# Screened Bottom Board and Top Hive Entrance



## Hambone (Mar 17, 2008)

I haven’t done any top entrances yet. I plan on doing a couple this year though. In the heat of summer I mostly just slide the top box back about 3/8”. I have SBB’s on all of mine but 1. And on the one that I don’t have a SBB on I can’t really tell a difference in it from the others. They seem to be doing just as good if not better than the others. But I like the SBB’s and don’t plan on changing anytime soon.

I have my hives about 18” off the ground and have not a problem with skunks. Only place a bee can get after a skunk is on it’s belly. So if your stands are off the ground skunks have to get on their back legs exposing their belly to eat the bees. 

Plan on feeding more than you are planning to. If you are getting packages they will need the feed. They will slow down on the feed when they don’t need/want it anymore. I hate the baggie feeding way. It always seems to make more of a mess than anything. I use a mason jar in the top center of the lid. Drill a 2 7/8” hole and a small mouth mason jar fits tight.

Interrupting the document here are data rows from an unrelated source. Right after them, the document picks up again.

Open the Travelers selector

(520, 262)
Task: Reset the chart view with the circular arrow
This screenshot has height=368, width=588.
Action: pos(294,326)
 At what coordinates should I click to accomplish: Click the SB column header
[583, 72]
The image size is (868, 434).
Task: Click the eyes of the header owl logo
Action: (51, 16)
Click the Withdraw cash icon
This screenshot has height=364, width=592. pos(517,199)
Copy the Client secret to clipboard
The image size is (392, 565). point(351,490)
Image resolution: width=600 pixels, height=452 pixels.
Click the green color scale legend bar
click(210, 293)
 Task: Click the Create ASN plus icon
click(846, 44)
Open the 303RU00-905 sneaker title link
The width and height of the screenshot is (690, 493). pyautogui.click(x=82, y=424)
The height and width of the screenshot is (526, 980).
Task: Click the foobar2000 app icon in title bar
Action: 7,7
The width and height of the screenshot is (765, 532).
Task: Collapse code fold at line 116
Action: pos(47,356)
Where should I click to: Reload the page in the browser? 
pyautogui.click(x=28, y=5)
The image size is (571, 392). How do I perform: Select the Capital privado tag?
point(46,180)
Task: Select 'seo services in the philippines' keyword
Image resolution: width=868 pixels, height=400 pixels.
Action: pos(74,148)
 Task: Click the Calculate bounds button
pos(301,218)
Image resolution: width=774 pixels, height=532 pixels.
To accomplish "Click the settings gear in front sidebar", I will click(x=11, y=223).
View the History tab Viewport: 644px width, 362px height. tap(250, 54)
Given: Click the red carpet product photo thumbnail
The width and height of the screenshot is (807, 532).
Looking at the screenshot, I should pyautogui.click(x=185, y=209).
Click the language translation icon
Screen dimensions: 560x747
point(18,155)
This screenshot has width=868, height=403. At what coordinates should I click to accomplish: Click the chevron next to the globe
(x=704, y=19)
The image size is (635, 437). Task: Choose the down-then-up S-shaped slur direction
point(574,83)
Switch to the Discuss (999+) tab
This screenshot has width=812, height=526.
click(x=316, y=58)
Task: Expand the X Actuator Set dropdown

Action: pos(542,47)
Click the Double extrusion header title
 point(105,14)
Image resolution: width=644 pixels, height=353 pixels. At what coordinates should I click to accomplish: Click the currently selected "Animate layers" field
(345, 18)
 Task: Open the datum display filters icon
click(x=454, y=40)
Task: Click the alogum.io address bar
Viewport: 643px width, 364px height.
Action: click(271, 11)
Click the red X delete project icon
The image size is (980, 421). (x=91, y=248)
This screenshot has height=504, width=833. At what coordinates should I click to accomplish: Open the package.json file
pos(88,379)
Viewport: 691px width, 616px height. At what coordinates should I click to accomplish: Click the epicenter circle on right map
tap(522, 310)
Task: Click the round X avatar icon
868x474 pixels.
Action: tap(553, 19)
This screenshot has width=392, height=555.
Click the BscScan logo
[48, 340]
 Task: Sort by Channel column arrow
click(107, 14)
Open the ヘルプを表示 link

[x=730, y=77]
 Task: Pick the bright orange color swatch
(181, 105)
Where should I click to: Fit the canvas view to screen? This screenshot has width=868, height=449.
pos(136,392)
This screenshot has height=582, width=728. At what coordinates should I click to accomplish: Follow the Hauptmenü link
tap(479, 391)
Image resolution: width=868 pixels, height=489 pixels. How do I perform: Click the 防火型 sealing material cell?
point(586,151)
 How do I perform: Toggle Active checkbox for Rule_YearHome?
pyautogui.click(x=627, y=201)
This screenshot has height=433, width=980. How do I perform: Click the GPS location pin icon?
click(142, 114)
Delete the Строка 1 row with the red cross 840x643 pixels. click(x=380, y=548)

http://www.grainger.com/Grainger/MORSE-Hole-Saw-4XJ66?Pid=search


















Dadant and others sell the lids with prepunched holes that fit the mason jars. I mostly just use a nail and put 20-30 small holes in the lid. This method really work well if the bees are in your backyard and you can watch the level of feed they use throughout the day. There are also some nice hive top feeders made that you can buy too.


----------



## AmericasBeekeeper (Jan 24, 2010)

Paula, screened bottom boards are excellent for ventilaton, Varroa control, and small hive beetles if you put a tray of oil under the screen. I prefer hive stands of 18 inches to make it easier to work the hive without bending over, improve their chances against ants, termites, and all the other reasons honey bees naturally build colonies above the ground.
http://americasbeekeeper.org/Hive_Height.htm
http://americasbeekeeper.org/Inspecting_Gary.jpg


----------



## Paula Buls (Dec 4, 2011)

Thanks guys! It's good to hear from other southern beekeepers. I'm guessing that wintering is somewhat different down here. We can have some pretty cold snaps through the winter but we also regularly have days in the seventies. (It's supposed to get to 75 here today!) 

Hambone, do you use an inner cover or just the top cover?

AmericasBeekeeper, What type of oil do you use?

Thanks again,

Paula


----------



## Hambone (Mar 17, 2008)

I use only a top cover.


----------